Another Ethical Dilemma
Michigan certified public accountants are subject to the AICPA Code of Professional Conduct. Additionally, those same practitioners are governed by Treasury Department Circular 230 (“Circular 230”) if they practice before the Internal Revenue Service. This article will briefly touch the ethical dilemma a practitioner faces when they may not agree with their client over the use of information or documentation provided by the client to sustain a tax position. As I have done in the past, the issues will be presented through a case study methodology, which will include a set of facts, a description of the issues, the applicable authority, and a suggested resolution.

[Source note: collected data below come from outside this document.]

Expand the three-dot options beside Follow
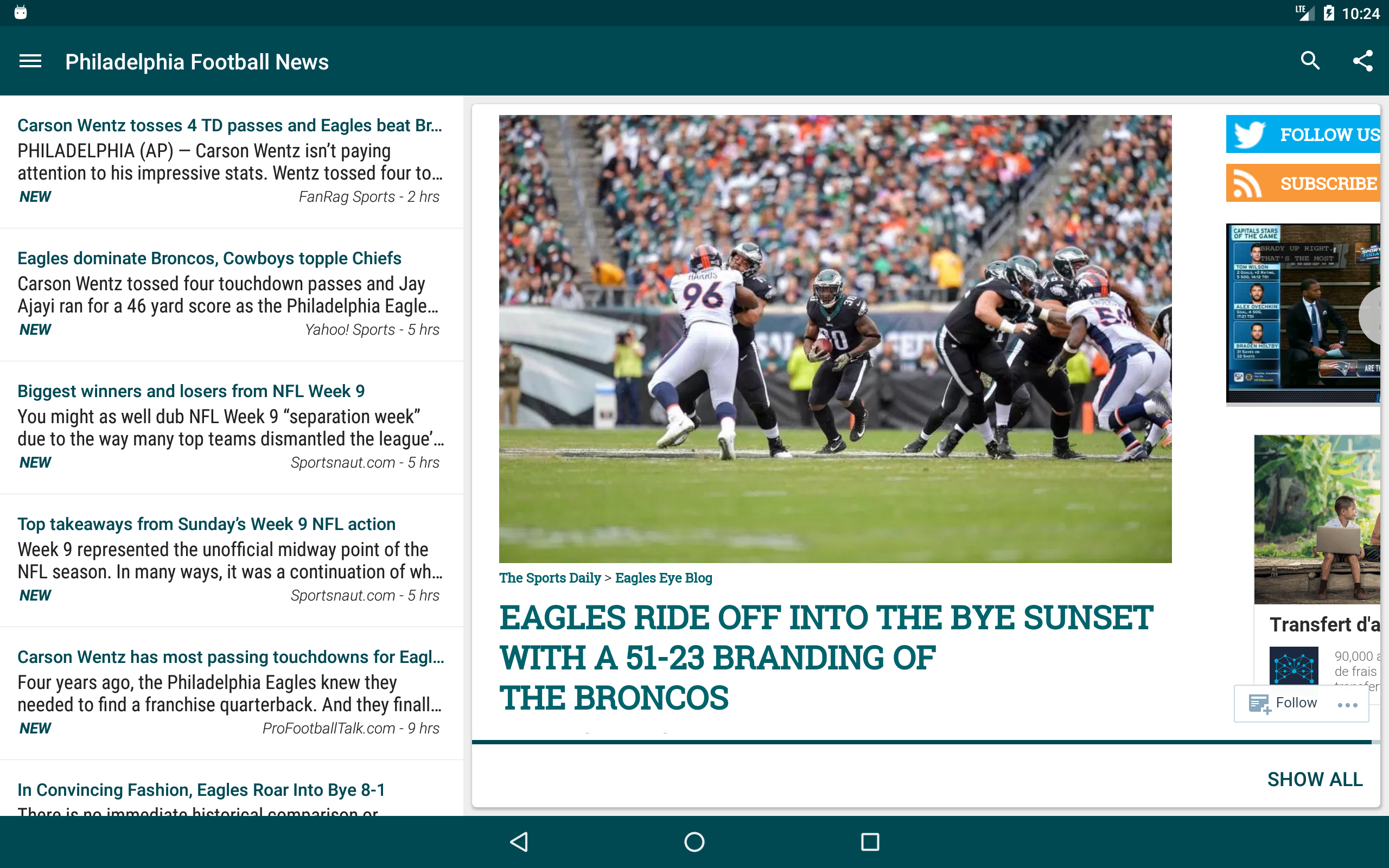Screen dimensions: 1389x868 pyautogui.click(x=1347, y=705)
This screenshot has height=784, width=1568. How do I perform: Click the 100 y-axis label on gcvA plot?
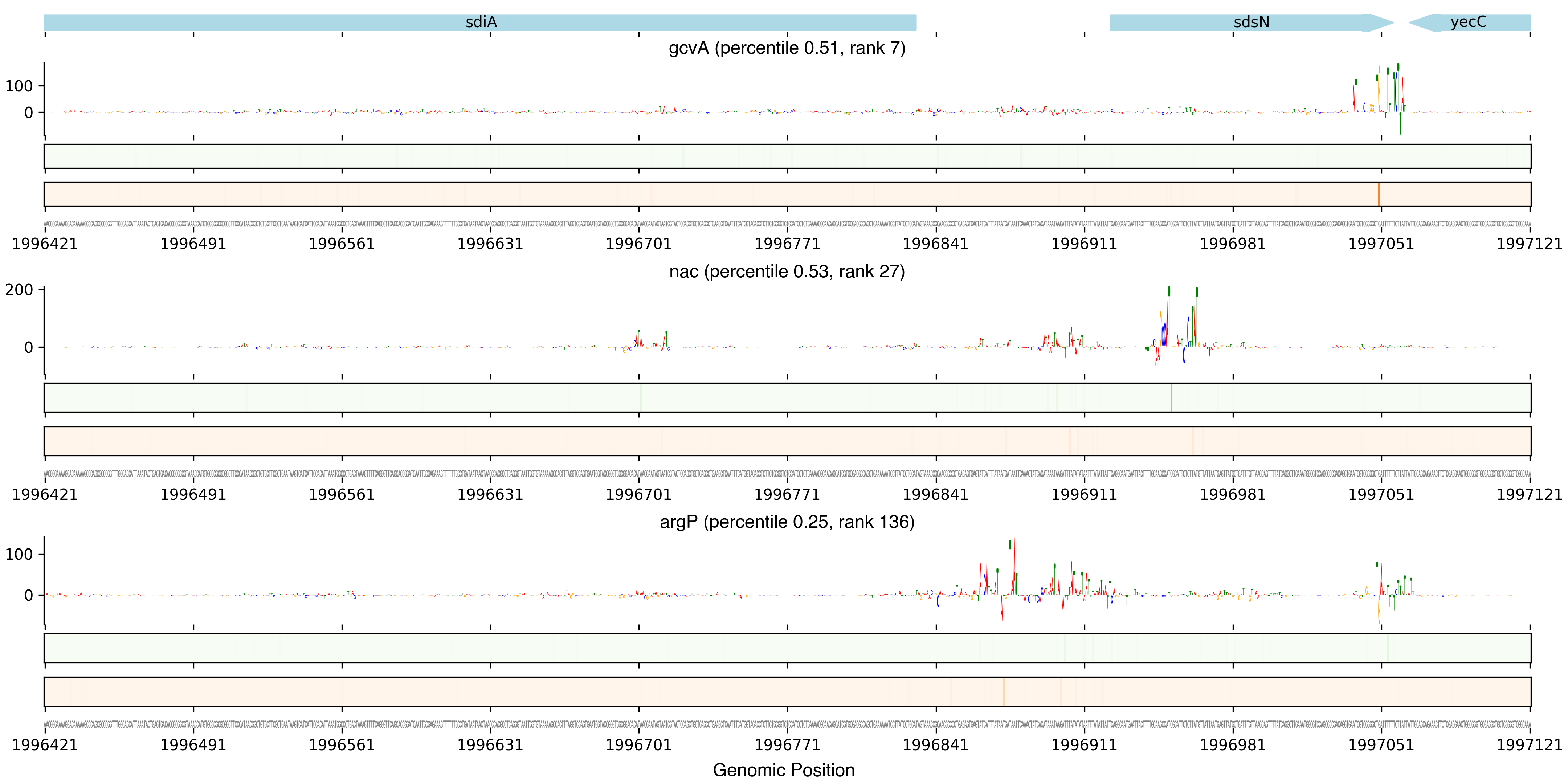(19, 86)
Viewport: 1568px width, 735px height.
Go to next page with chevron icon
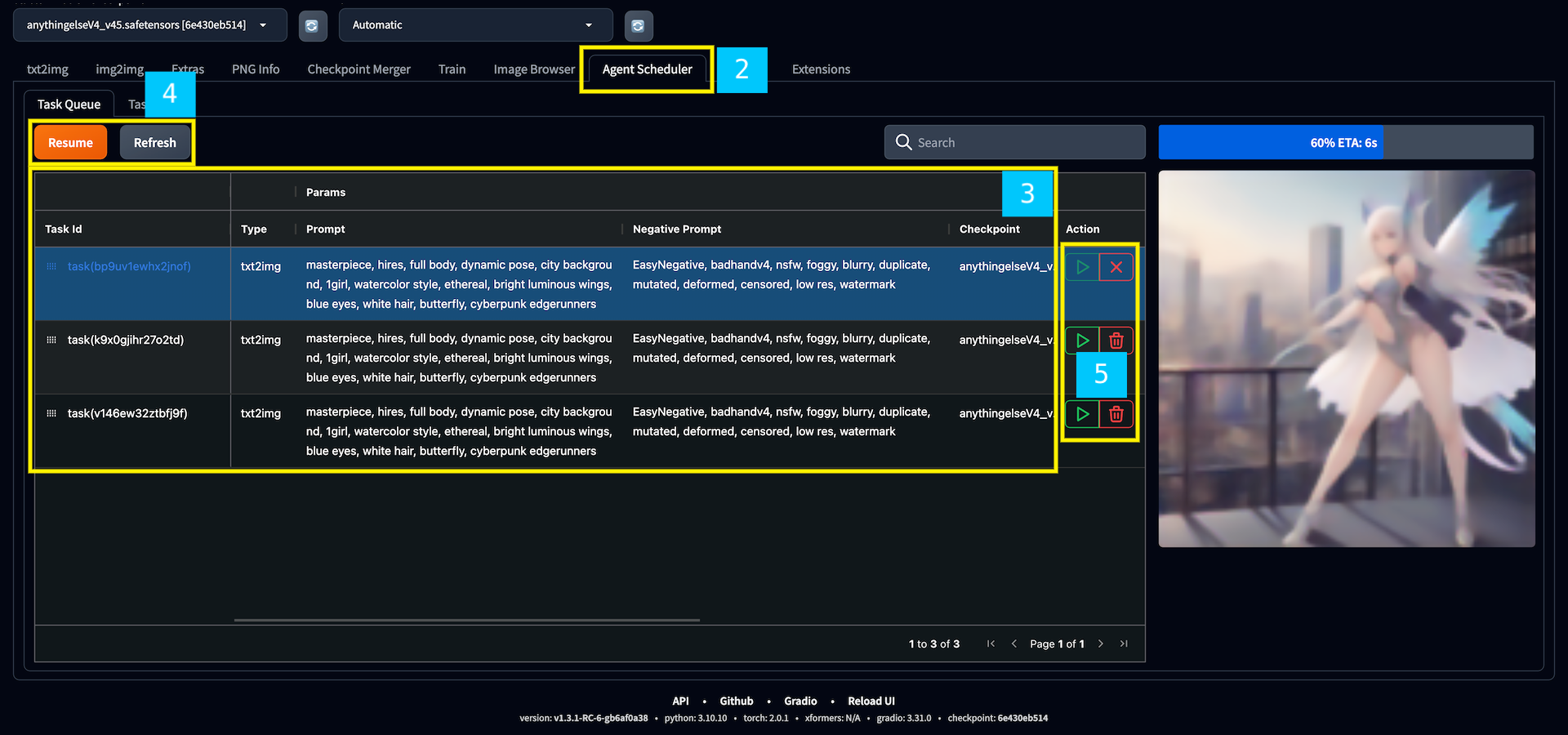coord(1100,644)
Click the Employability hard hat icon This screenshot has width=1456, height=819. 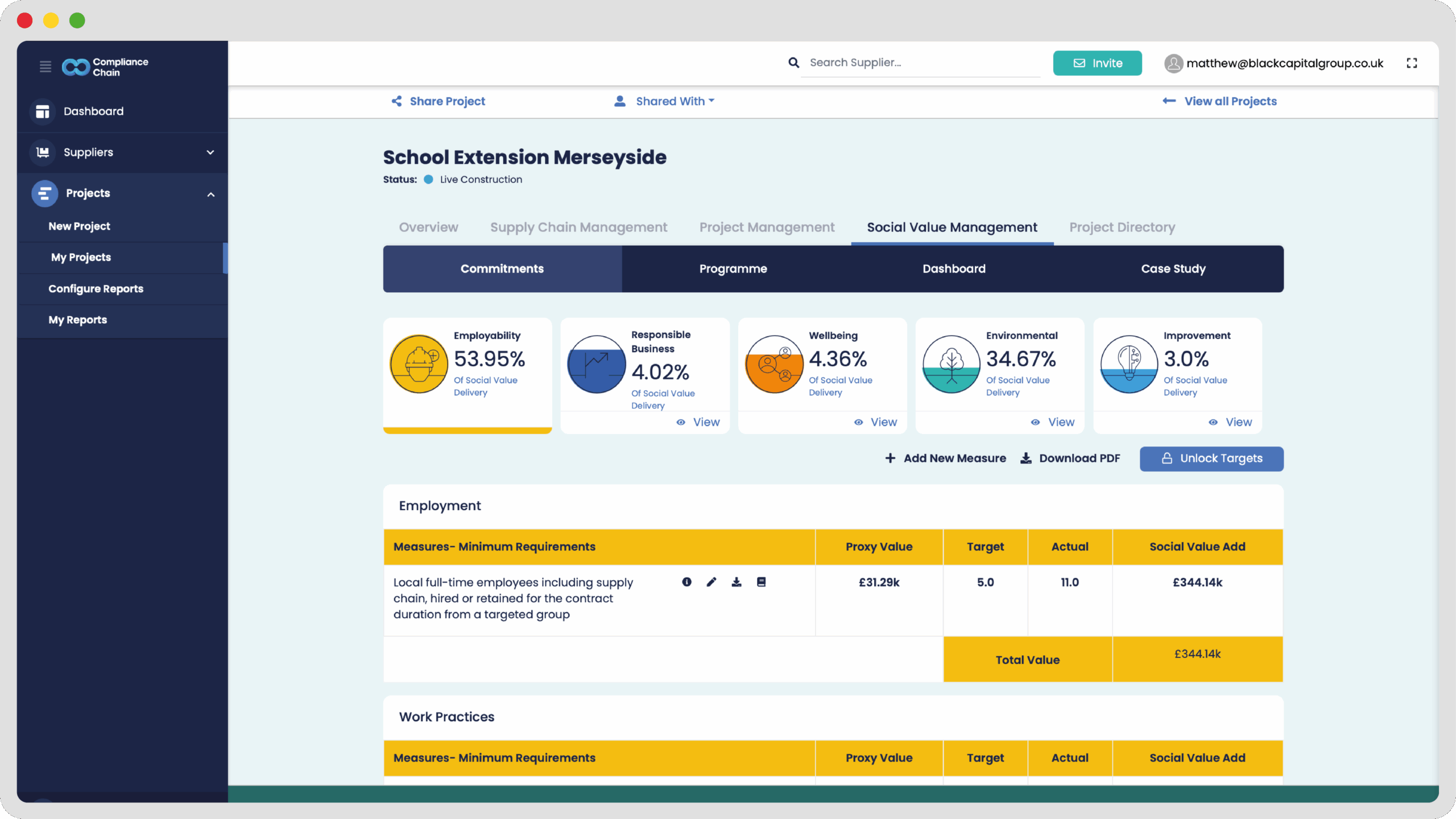click(419, 364)
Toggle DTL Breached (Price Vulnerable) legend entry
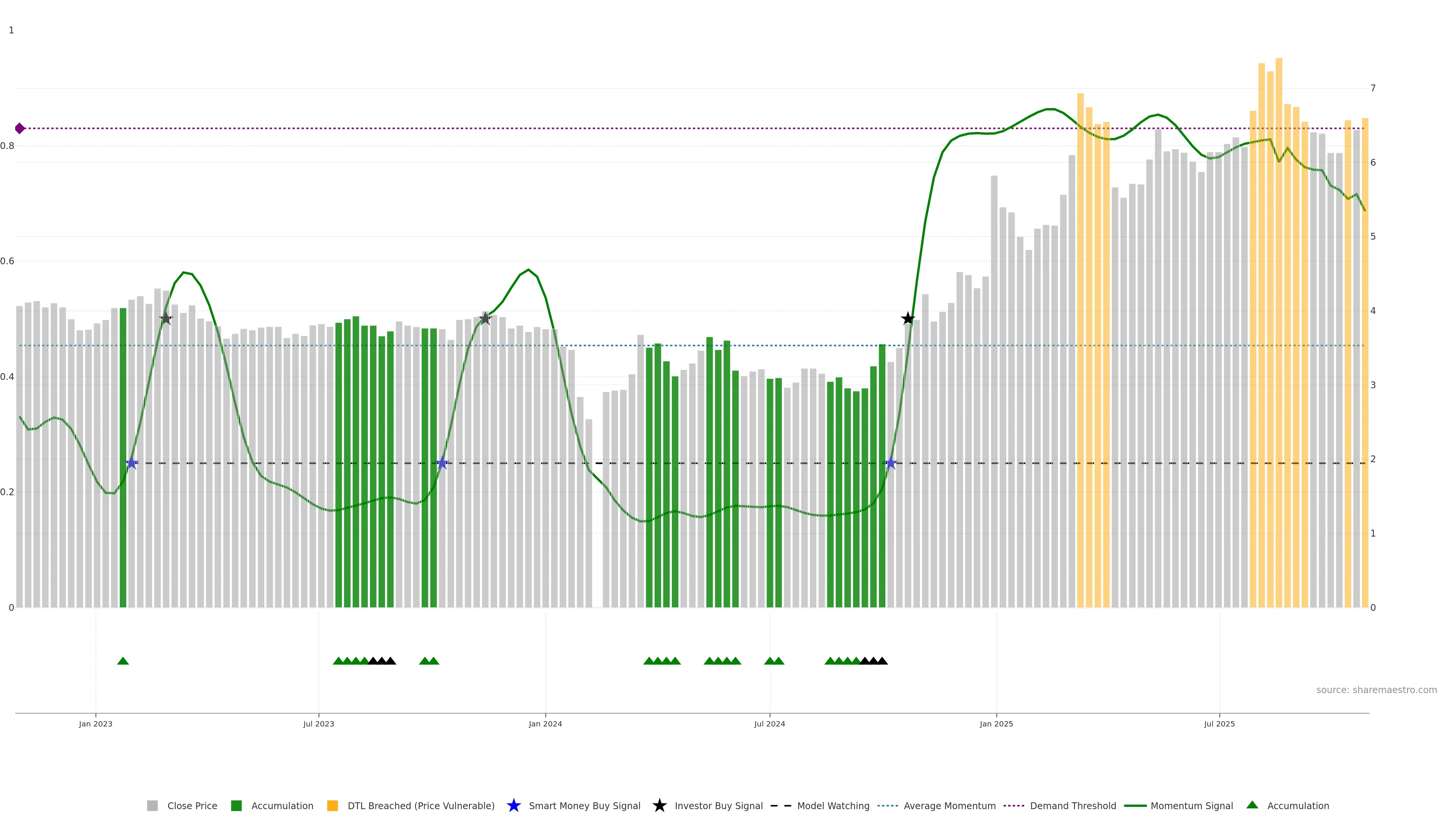Screen dimensions: 1456x819 [420, 805]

CAN YOU TRUST YOUR CLIENT?
You are the new certified public accountant for a corporate client. In preparing your first year end financial statement and tax return, you learn that the corporation distributed a piece of vacant real estate to the corporation’s owner during the year. The real estate was acquired more than 10 years ago. You ask the client about the property. He indicates that it was a great investment since he “paid next to nothing for it.” You tell him that it should be appraised in order to report the transaction. He tells you that since there is no market for the property, you should use the original cost. He assures you the original cost is still a good value.
Can you rely on the client’s determination of value?
Section 10.34(c) of Circular 230 generally allows a practitioner to rely upon information furnished by a client without verification, but the practitioner cannot ignore what he knows. Furthermore, Section 10.34(b) of Circular 230 provides that a practitioner must make reasonable inquiry if the information appears incorrect, incomplete, or inconsistent with another fact. In this case, the client is not a real estate appraiser. It is also unreasonable to believe that the value of the real estate has not changed in 10 years.
Under these circumstances, at a minimum the practitioner should make reasonable inquiry concerning the real estate valuation. Tax bills should be obtained. Furthermore, inquiry should be made about the development and/or sale of adjacent real estate or other real estate in that geographic area. The best approach, of course, would be to insist upon a third party appraisal. It is not uncommon for practitioners and their clients to have a different view of the same facts. While not wanting to jeopardize the relationship with the client, the practitioner must balance that against their obligations under Circular 230. In this case an appraisal should be obtained.
CAN YOU TRUST THE THIRD PARTY “EXPERT”
You continue to insist on obtaining an appraisal. The client relents and a few days later he sends you a one paragraph document called an “Appraisal.” It basically contains a street address for the property and the fact that the property is vacant. It is signed by “Tom Smith, Licensed Real Estate Broker.” On the letterhead you see that Mr. Smith is a residential real estate broker. The value reported in the Appraisal is the original purchase price.
Can you now use the cost as its current value under these circumstances?
Under Section 10.22(b) of Circular 230, a practitioner may generally rely upon the work product of others, if reasonable care is used in evaluating the work product and the person providing the work product. In this case, while a third party appraisal has now been provided, the question remains: Is it reasonable to use this appraisal?
Too often, practitioners feel they are getting a “free pass” when they are provided with an opinion, documentation, or appraisal from a third party. Unfortunately, Circular 230 requires more. In this case, the appraisal is provided by a residential broker even though the property is commercial in nature. At a minimum, the practitioner should make further inquiry concerning Mr. Smith’s appraisal credentials. Possibly, he has other credentials and experience with regard to commercial property. Furthermore, the practitioner should contact Mr. Smith to discuss the appraisal and how he arrived at the valuation. Once again, this may not make the client happy, but it may well be required under Circular 230.